#### What you should do:
Reproduce the items verbatim, everything from the very start down to the line containing "[x=193, y=310]", with that line included.

#### Exercise material:
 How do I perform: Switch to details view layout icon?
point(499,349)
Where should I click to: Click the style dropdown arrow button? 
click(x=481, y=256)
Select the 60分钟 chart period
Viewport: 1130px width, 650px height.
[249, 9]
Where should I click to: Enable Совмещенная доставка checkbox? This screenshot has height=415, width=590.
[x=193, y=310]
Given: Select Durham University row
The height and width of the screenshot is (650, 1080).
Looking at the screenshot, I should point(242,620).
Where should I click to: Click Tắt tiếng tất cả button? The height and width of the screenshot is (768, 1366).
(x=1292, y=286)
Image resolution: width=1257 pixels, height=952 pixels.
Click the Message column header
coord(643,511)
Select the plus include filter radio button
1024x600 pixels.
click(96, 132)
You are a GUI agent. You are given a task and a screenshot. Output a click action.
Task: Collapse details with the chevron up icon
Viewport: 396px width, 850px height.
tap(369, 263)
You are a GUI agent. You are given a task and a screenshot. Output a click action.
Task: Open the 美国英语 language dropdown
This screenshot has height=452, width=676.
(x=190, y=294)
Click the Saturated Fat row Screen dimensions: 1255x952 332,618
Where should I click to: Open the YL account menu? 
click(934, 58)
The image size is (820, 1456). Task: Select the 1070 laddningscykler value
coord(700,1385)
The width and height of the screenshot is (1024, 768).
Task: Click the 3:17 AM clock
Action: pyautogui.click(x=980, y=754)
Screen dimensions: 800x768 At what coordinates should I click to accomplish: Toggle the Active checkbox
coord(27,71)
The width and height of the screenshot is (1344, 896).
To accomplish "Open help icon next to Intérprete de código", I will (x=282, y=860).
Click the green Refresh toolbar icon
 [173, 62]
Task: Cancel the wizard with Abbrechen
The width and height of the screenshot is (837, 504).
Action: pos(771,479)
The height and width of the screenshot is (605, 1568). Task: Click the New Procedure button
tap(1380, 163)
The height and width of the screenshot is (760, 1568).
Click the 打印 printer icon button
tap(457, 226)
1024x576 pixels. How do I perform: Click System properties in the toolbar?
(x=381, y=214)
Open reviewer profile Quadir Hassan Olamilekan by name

#### Exercise solution:
 How do I perform: Switch to details view layout icon?
point(499,349)
Where should I click to: Click the style dropdown arrow button? 
click(x=481, y=256)
Select the 60分钟 chart period
Viewport: 1130px width, 650px height.
[249, 9]
Where should I click to: Enable Совмещенная доставка checkbox? This screenshot has height=415, width=590.
[x=193, y=310]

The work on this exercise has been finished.